We performed a prospective non interventional study in which we enrolled 185 consecutive patients with MM, not on chronic renal replacement therapy, who underwent ASCT between January 2016 and December 2017. All patients were followed for 90 days starting from the day of ASCT (baseline). The aims of our study were incidence of AKI within the first 30 days after ASCT and identification of risk factors for AKI occurrence.

The study was conducted in accordance with the Declaration of Helsinki human rights and was approved by the Institutional Review Board of Fundeni Clinical Institute. All the patients signed the informed consent.

2.2. Autologous stem cells transplantation

Eligibility criteria for ASCT included age between 18 and 75 years, prior psychiatric evaluation, no severe major organ failure (lung, heart, liver), no active infections, no uncontrolled diabetes mellitus, and performance status ≤2 according to Eastern Oncology Cooperative Group (ECOG).11 There was no limitation by kidney function. Prior to ASCT, patients were treated with four to six series of chemotherapy according to local protocols (CyBorD, cyclophosphamide, bortezomib, dexamethasone or PAD, bortezomib, doxorubicin, dexamethasone). The source of hematopoietic progenitor cells was peripheral stem cells. Stem cell grafts were harvested after mobilization with granulocyte‐colony stimulating factor G‐CSF (filgrastim) 10 to 16 μg/kg, or after cyclophosphamide 3 g/m2 followed by G‐CSF. Myeloablative standard conditioning with melphalan intravenously in single dose was used. Melphalan dose (140 or 200 mg/m2) was established per protocol according to age, kidney function, and performance status. Stem cells were infused 48 hours after conditioning with daily administration of G‐CSF (5 mg/kg) starting day +5. Prophylactic antibiotics and antivirals (ciprofloxacin and acyclovir) were given to all patients. Broad‐spectrum antibiotics were used for febrile neutropenia as per institutional protocol.

2.3. Collected data and follow‐up

Clinical and laboratory data were collected at baseline, except serum beta2 microglobulin (β2MG) and serum free κ and λ light chains which were measured prior to the myeloablative conditioning.

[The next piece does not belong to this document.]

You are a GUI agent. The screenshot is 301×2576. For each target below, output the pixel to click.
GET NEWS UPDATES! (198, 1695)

Gender, age, and type of MM were recorded for all patients. Data regarding previous ASCT and comorbidities (diabetes mellitus, hypertension, congestive heart failure, CKD, AKI) were also recorded. The estimated glomerular filtration rate (eGFR) was estimated using the CKD‐EPI formula.12

During the study period, the patients were examined and blood for laboratory tests (including serum creatinine for eGFR assessment) was analyzed at least daily until engraftment and at day + 30 after ASCT. In patients with AKI, eGFR was evaluated also after 90 days following AKI episode. Discharge criteria were WBC >1500/mm3 and PLT > 20 000/mm3.

2.4. Definitions

AKI within the first 30 days after transplantation was defined and graded according to the KDIGO definitions and classification systems13; the highest stage of AKI occurring within the first 30 days after ASCT was used in analysis.

Renal recovery was defined as a reduction in serum creatinine to less or within 0.3 mg/dL as compared to baseline occurring at 3 months following the AKI diagnosis.

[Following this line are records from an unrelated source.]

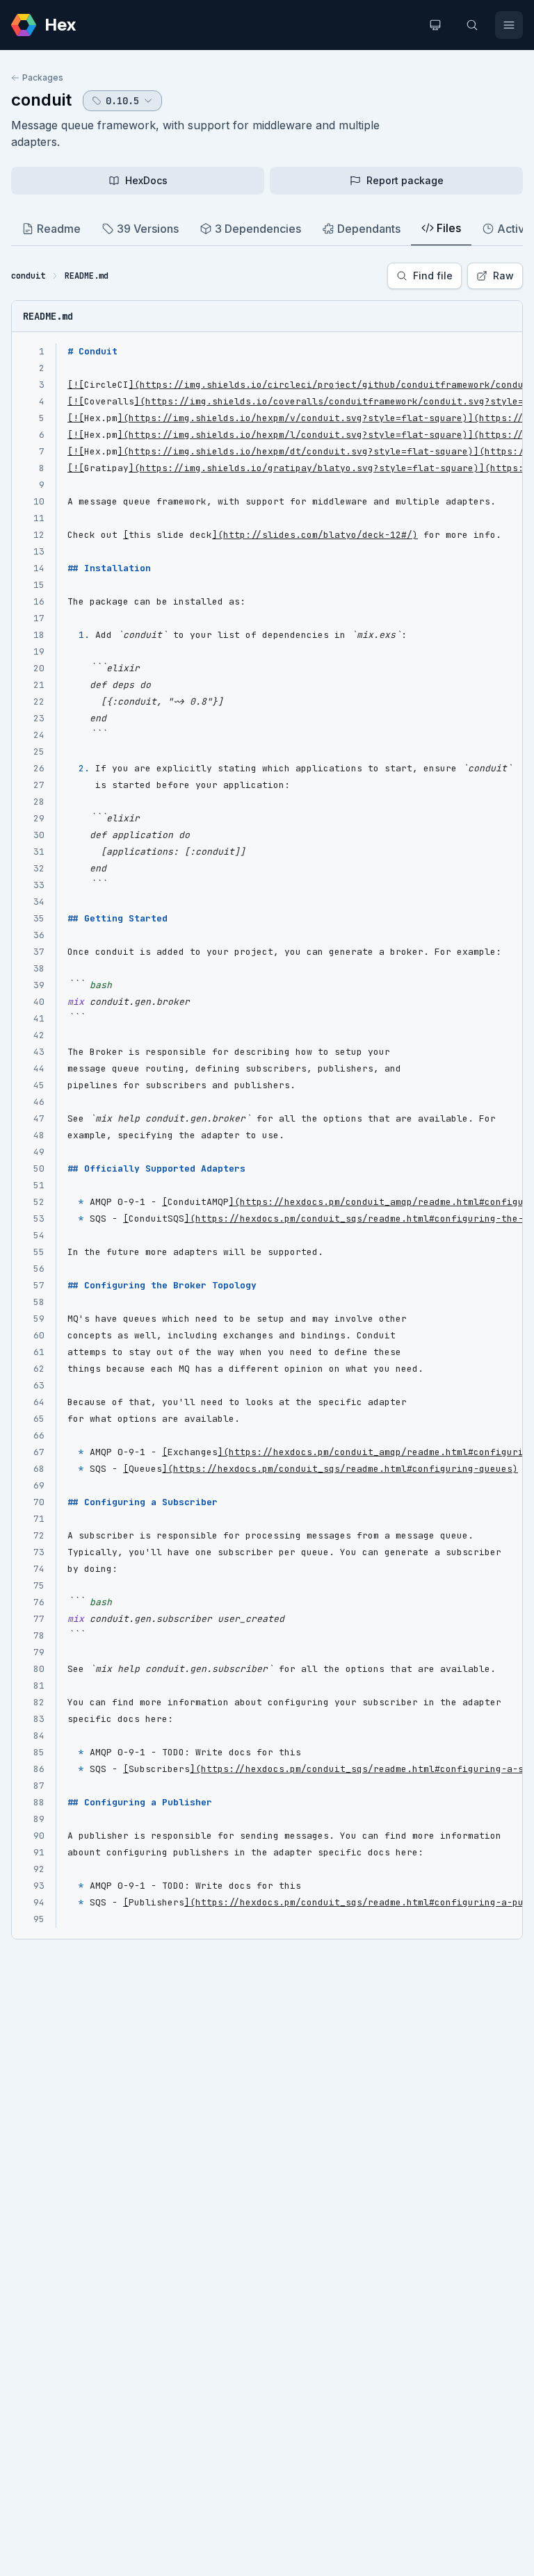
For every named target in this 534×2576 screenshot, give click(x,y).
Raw (503, 275)
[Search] (472, 25)
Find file (433, 275)
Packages (42, 77)
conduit (41, 100)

The diagnosis of MM and the assessment of response to therapy were made according the International Multiple Myeloma Working Group (IMWG) Criteria14, 15 and MM staging, according to the Durie Salmon staging system.16 The associated‐AL amyloidosis was diagnosed by demonstration of Congo red staining (kidney, subcutaneous fat or rectal mucosa biopsy). Hypertension (HBP) before transplantation was defined as a documented history of hypertension, the use of antihypertensive drugs, or a blood pressure of over 140/90mm Hg on the day of admission for ASCT. CKD was defined using the Kidney Disease: Improving Global Outcomes (KDIGO) organization's 2012 guidelines.17 Sepsis diagnosis was based on a temperature ≥38°C or <36°C, a white blood cell count >10 000/mm3 or <4000/mm3, and a positive blood culture for bacteria.18 Oral mucositis was graded according to World Health Organization's (WHO's) Oral Toxicity Scale.19

2.5. Statistical analysis

Data are reported as percentages for categorical data, mean ± standard deviation for continuous parametric data and median with interquartile range for continuous nonparametric data. The cohort was divided in two groups namely: AKI and non‐AKI. The differences between groups were assessed using Student t test for normally distributed continuous variables, Mann‐Whitney U for non‐normally ones and chi‐squared and Student t tests for categorical variables. Kaplan‐Meier curves were used to evaluate the cumulative probability of AKI incidence and the risk associated with several factors was analyzed by Log‐rank test. To identify the predictors associated with the risk of AKI, Cox proportional hazard analysis was used. In univariate analysis the variables with P values less than 0.10 at groups' comparison were introduced. In multivariate analysis model, we introduced all the variables from univariate analysis and we applied the stepwise backward elimination process. Covariates included in the Cox model can be classified as clinical‐related (baseline eGFR, history of AKI, preexisting–CKD, hypertension), hematological‐disease related (micromolecular MM, MM and amyloidosis, lambda light chain, serum β2M, MM stage IIIB), and treatment‐related (ACE‐ inhibitors/ARB, mucositis grade 3/4).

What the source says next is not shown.